If you liked In Cold Blood, you'll love...
The publication of In Cold Blood in 1965 was a game changer. Truman Capote's book about the murder of a Kansas farm family ignited the so-called "new journalism," and Capote — who was never one for understatement — claimed to have invented the creative nonfiction genre. The book is Capote's masterpiece, and it jumped back onto the bestseller lists decades after its publication, when Phillip Seymour Hoffman won an Academy Award for his portrayal of the author in the 2005 film Capote.
The Next Chapter columnist Robert J. Wiersema has read the book, and joined Shelagh Rogers to share the Canadian book that he thinks fans of In Cold Blood will love.

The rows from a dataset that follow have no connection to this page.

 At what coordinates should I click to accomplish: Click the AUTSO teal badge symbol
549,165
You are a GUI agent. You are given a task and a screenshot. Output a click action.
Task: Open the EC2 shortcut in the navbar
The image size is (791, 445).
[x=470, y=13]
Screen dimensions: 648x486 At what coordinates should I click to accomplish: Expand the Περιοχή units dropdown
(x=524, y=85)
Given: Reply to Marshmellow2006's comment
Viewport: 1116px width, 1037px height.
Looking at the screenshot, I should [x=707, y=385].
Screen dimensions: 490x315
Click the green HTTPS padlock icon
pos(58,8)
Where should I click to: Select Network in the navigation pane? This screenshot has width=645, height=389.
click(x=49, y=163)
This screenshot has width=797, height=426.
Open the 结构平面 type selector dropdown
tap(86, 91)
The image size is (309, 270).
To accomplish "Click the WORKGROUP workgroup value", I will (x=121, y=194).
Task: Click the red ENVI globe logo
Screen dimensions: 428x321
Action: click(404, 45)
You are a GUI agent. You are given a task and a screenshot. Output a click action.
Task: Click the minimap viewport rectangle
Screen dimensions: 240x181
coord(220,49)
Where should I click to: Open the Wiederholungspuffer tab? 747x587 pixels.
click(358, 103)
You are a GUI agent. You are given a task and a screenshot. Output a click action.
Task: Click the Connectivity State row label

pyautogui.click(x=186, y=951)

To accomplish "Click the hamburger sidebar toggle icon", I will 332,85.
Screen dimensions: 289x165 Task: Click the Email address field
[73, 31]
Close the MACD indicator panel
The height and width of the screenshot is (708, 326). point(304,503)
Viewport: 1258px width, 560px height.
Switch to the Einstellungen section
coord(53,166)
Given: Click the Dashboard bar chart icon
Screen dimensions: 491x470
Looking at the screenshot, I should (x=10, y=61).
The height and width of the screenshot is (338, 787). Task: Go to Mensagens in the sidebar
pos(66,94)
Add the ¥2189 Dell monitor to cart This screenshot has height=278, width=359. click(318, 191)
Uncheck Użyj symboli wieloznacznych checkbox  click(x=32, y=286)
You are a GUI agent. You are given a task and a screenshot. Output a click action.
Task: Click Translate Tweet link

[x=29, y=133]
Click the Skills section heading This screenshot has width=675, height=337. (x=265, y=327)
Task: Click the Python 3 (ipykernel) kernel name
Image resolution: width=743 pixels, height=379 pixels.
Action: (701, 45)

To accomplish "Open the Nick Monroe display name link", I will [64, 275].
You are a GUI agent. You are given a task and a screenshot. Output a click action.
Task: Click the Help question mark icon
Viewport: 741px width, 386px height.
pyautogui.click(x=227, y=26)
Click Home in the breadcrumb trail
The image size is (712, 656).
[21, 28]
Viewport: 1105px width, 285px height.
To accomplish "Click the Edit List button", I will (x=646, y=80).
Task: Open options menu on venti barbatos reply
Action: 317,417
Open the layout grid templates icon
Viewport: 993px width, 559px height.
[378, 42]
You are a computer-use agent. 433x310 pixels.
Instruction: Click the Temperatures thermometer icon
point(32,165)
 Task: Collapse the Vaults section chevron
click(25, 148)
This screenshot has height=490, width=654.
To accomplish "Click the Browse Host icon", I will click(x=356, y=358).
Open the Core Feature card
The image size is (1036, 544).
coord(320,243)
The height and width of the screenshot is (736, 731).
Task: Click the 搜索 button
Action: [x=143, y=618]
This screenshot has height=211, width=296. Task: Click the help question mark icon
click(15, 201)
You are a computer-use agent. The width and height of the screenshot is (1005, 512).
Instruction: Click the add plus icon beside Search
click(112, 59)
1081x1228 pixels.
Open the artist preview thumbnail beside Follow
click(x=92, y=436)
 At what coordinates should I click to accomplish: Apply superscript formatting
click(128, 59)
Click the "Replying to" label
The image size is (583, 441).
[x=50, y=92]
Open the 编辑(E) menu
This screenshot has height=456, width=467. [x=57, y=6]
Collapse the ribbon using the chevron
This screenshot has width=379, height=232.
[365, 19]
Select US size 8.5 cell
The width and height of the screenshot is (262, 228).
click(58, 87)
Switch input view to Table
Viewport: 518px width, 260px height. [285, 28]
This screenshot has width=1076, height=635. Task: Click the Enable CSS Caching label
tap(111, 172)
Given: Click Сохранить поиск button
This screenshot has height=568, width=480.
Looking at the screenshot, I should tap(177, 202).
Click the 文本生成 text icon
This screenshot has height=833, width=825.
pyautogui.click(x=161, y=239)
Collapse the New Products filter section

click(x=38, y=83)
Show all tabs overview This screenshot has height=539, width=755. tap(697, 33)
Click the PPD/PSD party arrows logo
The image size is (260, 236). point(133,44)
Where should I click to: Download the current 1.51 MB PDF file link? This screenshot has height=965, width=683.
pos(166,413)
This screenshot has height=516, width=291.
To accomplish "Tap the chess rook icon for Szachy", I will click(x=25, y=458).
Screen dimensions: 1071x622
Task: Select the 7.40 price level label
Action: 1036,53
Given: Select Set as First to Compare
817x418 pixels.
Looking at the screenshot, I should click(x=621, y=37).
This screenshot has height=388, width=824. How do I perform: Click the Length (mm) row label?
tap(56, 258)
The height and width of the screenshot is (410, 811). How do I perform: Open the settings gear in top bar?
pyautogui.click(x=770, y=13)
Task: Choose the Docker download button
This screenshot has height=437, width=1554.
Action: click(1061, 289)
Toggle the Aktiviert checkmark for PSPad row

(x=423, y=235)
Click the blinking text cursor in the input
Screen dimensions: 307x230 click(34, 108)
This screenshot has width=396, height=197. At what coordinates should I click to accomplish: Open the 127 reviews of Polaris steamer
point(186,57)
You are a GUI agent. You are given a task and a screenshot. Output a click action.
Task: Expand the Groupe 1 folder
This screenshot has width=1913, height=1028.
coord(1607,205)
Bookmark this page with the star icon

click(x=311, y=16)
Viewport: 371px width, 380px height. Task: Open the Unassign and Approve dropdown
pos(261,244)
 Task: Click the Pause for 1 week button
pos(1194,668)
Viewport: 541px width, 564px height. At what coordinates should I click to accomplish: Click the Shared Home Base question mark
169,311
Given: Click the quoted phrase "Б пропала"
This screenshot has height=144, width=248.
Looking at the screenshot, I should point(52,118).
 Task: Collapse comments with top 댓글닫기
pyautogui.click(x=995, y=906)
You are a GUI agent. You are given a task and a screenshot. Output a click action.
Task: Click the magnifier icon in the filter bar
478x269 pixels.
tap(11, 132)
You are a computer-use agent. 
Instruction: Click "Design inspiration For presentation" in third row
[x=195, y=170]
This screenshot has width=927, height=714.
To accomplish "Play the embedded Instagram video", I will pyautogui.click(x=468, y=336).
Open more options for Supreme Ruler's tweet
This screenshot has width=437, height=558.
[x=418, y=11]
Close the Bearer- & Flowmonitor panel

WHY SPOILERS CAN'T RUIN A WELL-TOLD MURDER MYSTERY
This is an interesting question, especially in this internet age when we're all so sensitive to spoilers. We don't want to know what happens in Star Wars because it's going to ruin the movie. I agree with that to an extent, but what In Cold Blood shows us is that it's how the story is told that gives the story a lot of its value and its force. So yes, we knew that Richard Hickock and Perry Smith were on death row. But it's Capote's skill in not only documenting the crime but exploring the characters of everyone involved that gives the book such force. We come to know the victims, we come to know the perpetrators, we come to know the people in the town and how this crime and the trial affected them. And that creates its own narrative momentum.
ON A CANADIAN BOOK THAT PUSHES THE TRUE-CRIME STYLE TO THE NEXT LEVEL
If you liked In Cold Blood, you will love Michael Winter's book The Death of Donna Whalen. I read it when it came out a couple years ago, and it reminded me of In Cold Blood at that time, but I realized in going back to read it again that Michael Winter actually set out deliberately to model the book in some ways on In Cold Blood. Capote's book casts a huge shadow — not only did it bring true-crime storytelling into vogue, but it actually created this whole new form of the nonfiction novel. Capote started with the facts and then built the story around that. Michael Winter, to his credit, takes it one step further — he steps back, drawing from the court papers and transcripts to create a multi-voiced narrative that doesn't have a central, authorial figure.
Robert J. Wiersema's comments have been edited and condensed.